In last Friday's issue of Science, there's an article about the demise of the megafauna in Australia. Here's the reference:
Rule, Susan, Barry W. Brook, Simon G. Haberle, Chris S. M. Turney, A. Peter Kershaw, and Christopher N. Johnson (2012). The Aftermath of Megafaunal Extinction: Ecosystem Transformation in Pleistocene Australia. Science 335:1483-1486.
In case you didn't know, I should mention that, like the Americas, Australia had megafauna during the Pleistocene, but instead of mammoths, mastadons, camels, horses, dire wolves, and sabre-toothed tigers, down under they had giant marsupials, such as things resembling huge kangaroos and giant wombats. As in the Americas, the Australian megafauna disappeared near the end of the Pleistocene, and in both places there is a scientific debate about the cause of these massive extinctions. The usual suspects are either climate change and over-hunting by the first human populations, although in North America there has also been a recent flurry of interest surrounding the unlikely hypothesis that a meteor impact caused the die-off. What makes the debate tricky in North America in particular is that humans seem to have arrived (granted that the archaeological dates of the event leave a lot to be desired) at a time of rapid climate change. Therefore, distinguishing between the two causes is difficult because of the chronological overlap. In Australia, the situation is different because human arrived much earlier, well over 40,000 years ago, although (again, like in the Americas) there has also been plenty of dissension about the precise date.
The new article in Science contributes significantly to the Australian debate. The authors studied two cores, analyzing charcoal, pollen, and spores of the Sporormiella fungus. The charcoal told them about the changing regime of fires, the pollen provided information about the vegetation, and the spores, which grew primarily in the dung of the megafauna, allowed them to pinpoint their extinction. The spores disappeared about 41,000 years ago, about the same time that the megafauna are believed to have died out based on a variety a paleontological evidence.
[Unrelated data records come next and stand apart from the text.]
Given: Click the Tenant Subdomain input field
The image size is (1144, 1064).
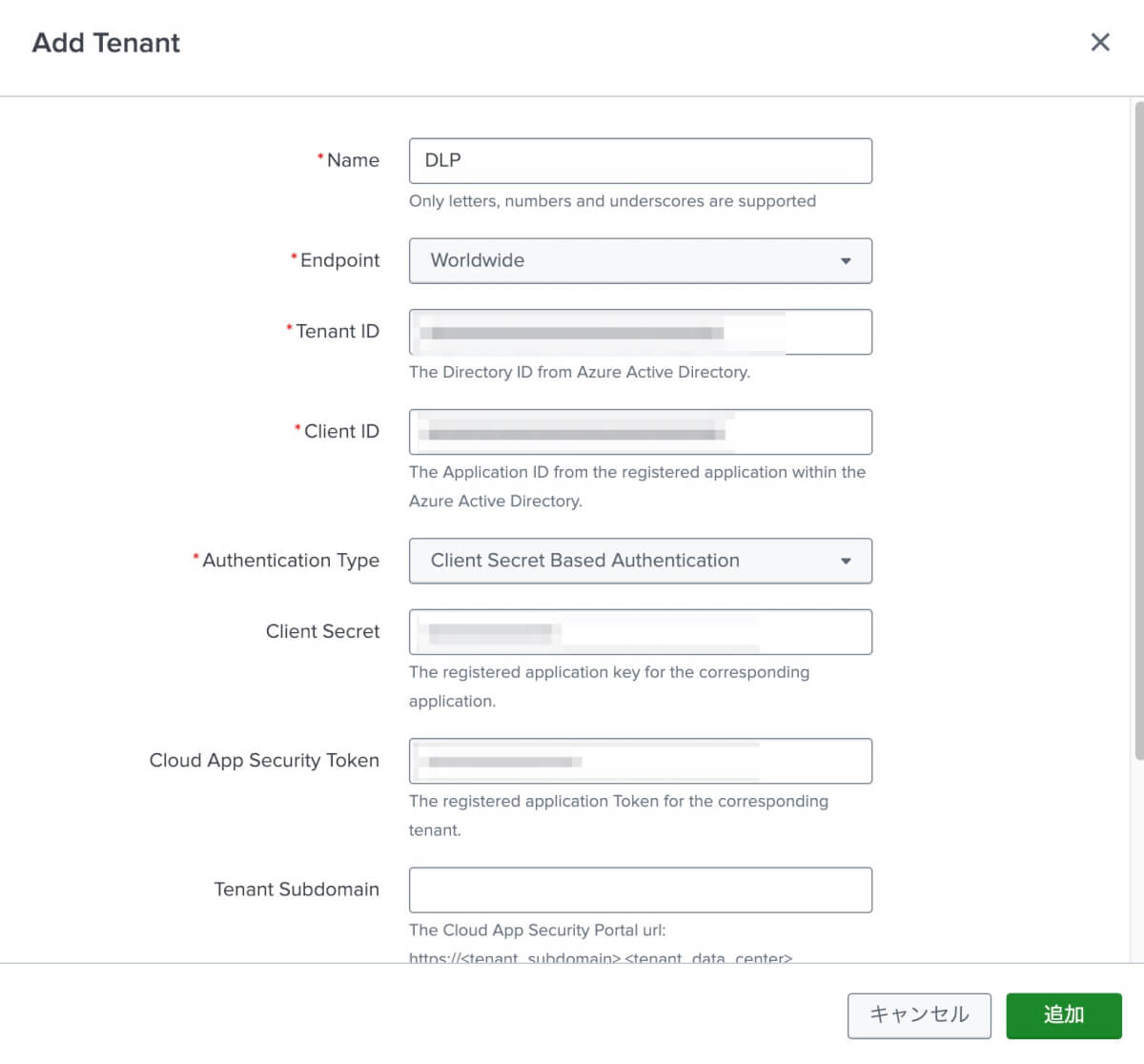Looking at the screenshot, I should pyautogui.click(x=640, y=890).
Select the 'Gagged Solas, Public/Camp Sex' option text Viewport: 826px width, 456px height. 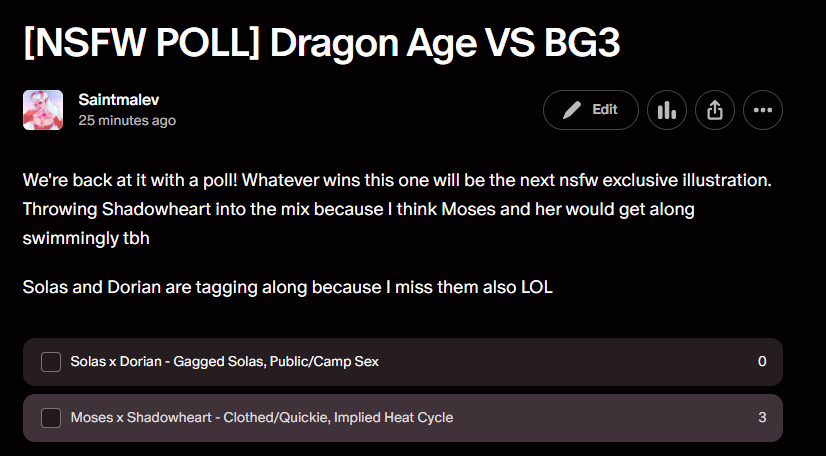click(x=276, y=362)
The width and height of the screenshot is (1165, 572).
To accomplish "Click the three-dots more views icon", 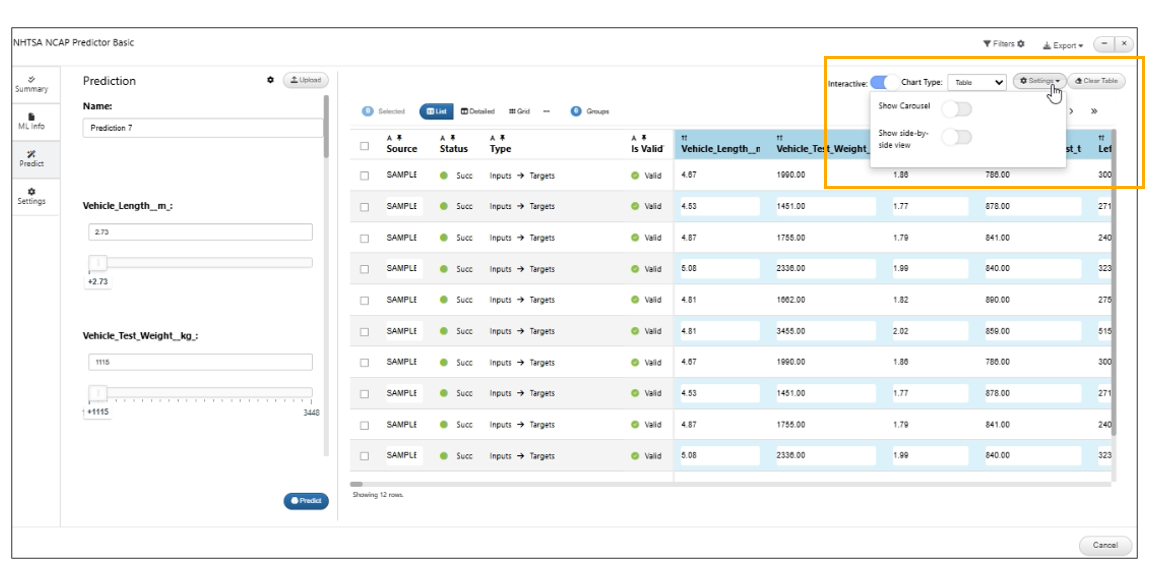I will tap(546, 111).
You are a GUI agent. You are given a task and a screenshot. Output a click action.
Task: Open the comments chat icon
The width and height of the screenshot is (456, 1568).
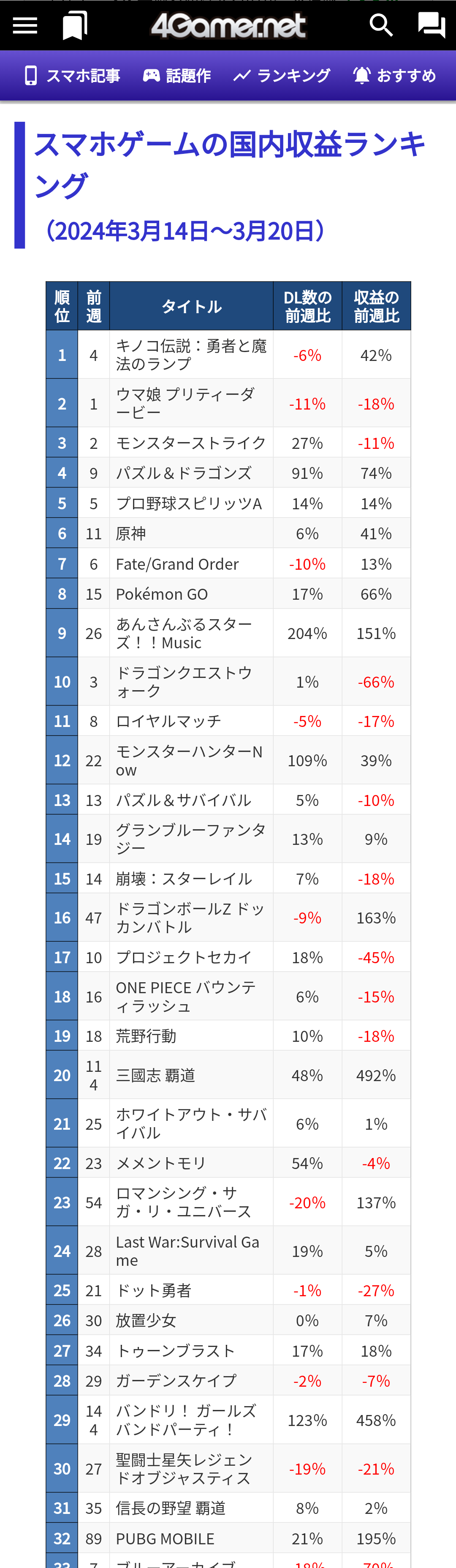click(x=432, y=25)
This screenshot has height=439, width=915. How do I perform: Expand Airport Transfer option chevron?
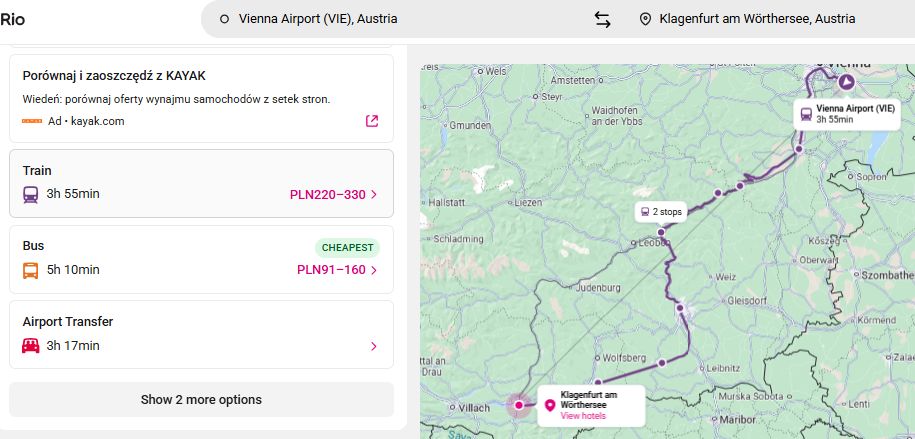tap(374, 347)
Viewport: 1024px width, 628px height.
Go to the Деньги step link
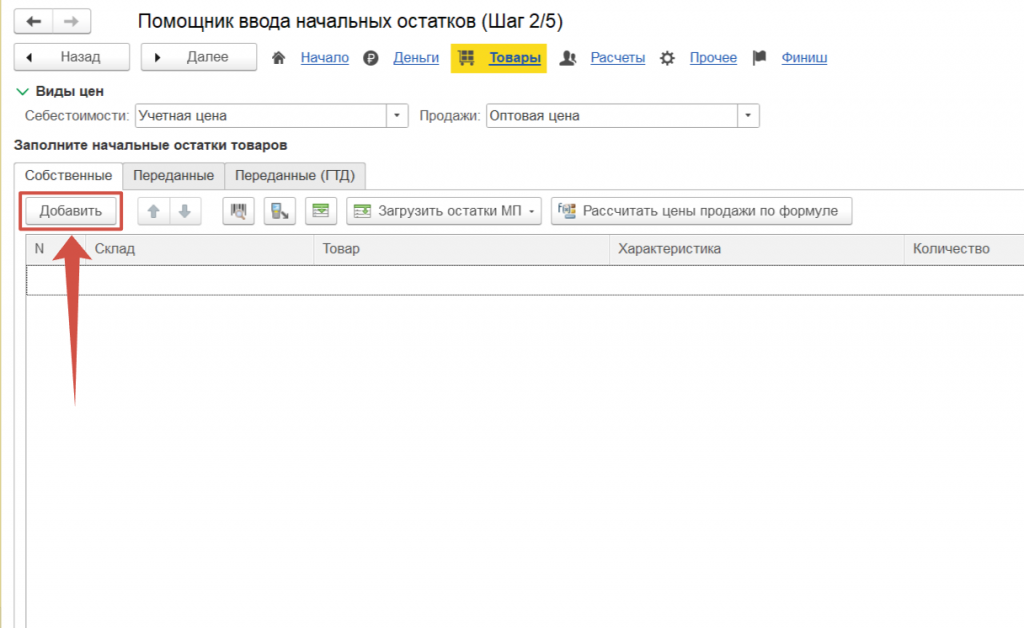[x=416, y=58]
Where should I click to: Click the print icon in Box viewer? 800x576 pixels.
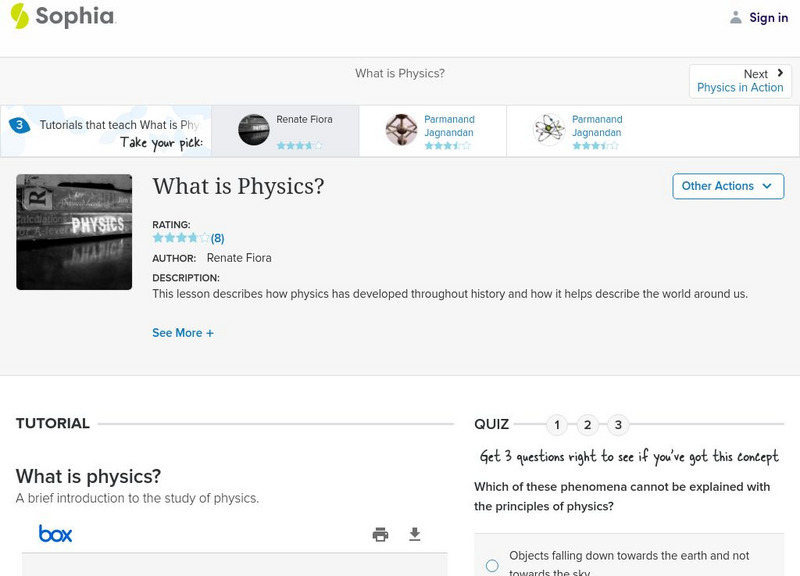(x=380, y=535)
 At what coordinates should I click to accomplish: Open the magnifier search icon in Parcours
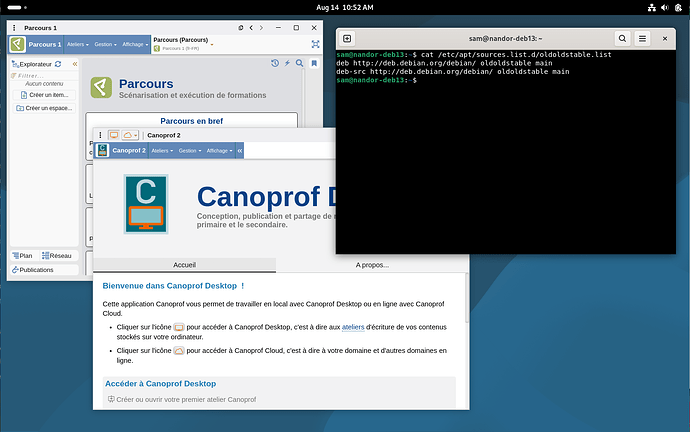click(299, 64)
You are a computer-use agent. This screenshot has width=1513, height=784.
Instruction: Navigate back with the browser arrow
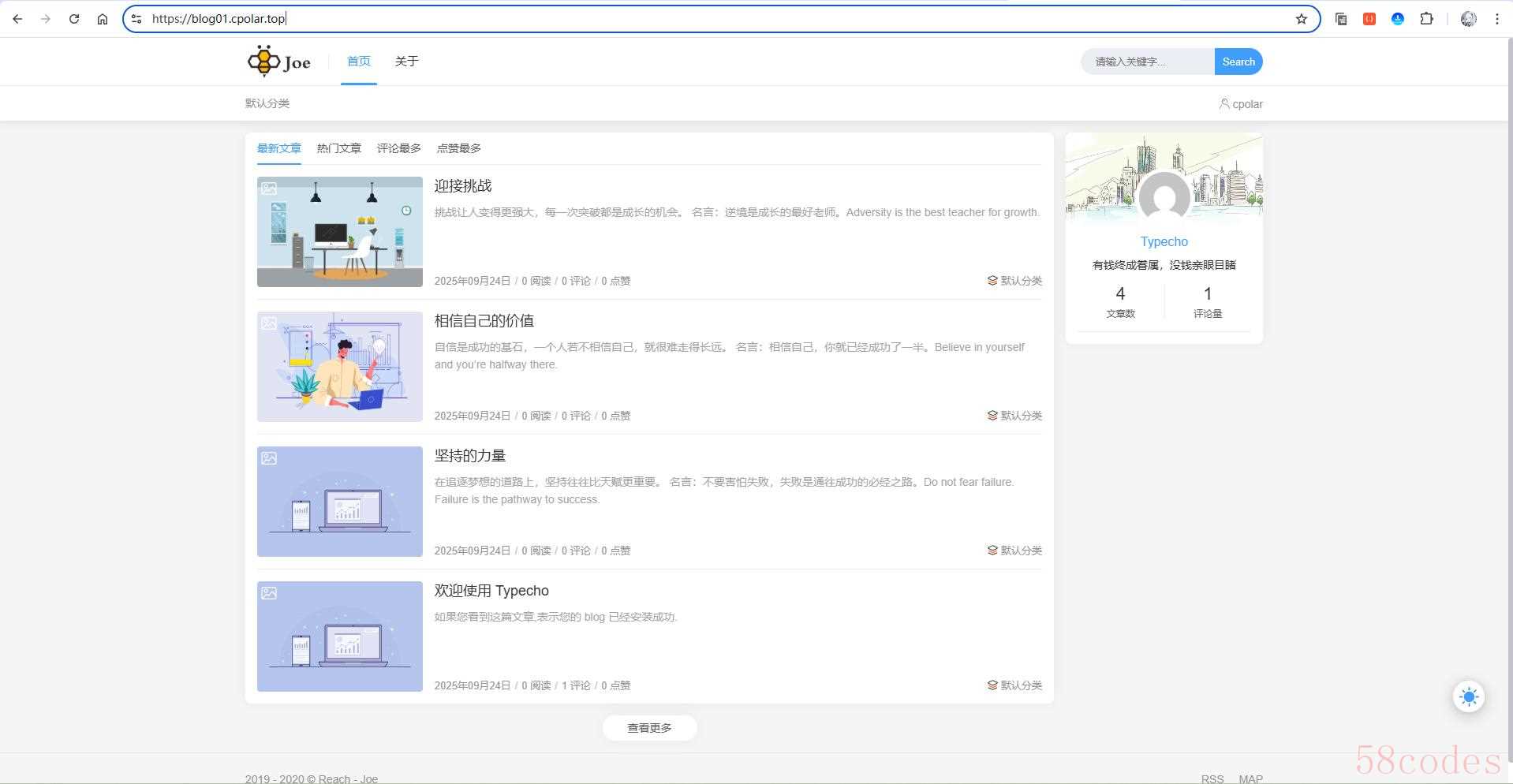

(The use of spores from a fungus growing on the dung may seem like a crazy way to study the megafauna, but it's not novel; it's done in North America too. I once talked to a paleoethnobotanist who was studying plant remains from mammoth dung recovered in the Mid-Atlantic states. I asked her about her sample sizes, and she said something like, "It's not a problem. Their coprolites are huge. We have a warehouse full of poop." I guess when a mammoth took a dump, it created quite a pile. Now imagine herds of them slowly pooping their way across the continent. The dung becomes an ecosystem.)
The importance of the recent article in Science is that the researchers can show, through a high resolution chronological analysis, that the vegetation changes and increased burning came after the extinction, not before, and therefore they were evidently responses to the extinction rather than being related to its cause. Moreover, at the time of the extinction in Australia, they found no evidence of significant climate change. It occurred instead during a period relative climatic stasis. And of course the same megafauna had previously survived much more severe episodes of climate change.
The study adds to the growing evidence that human over-hunting caused the extinction of megafauna in several parts of the world. (New Zealand is another example.) This was probably the case in the Americas as well.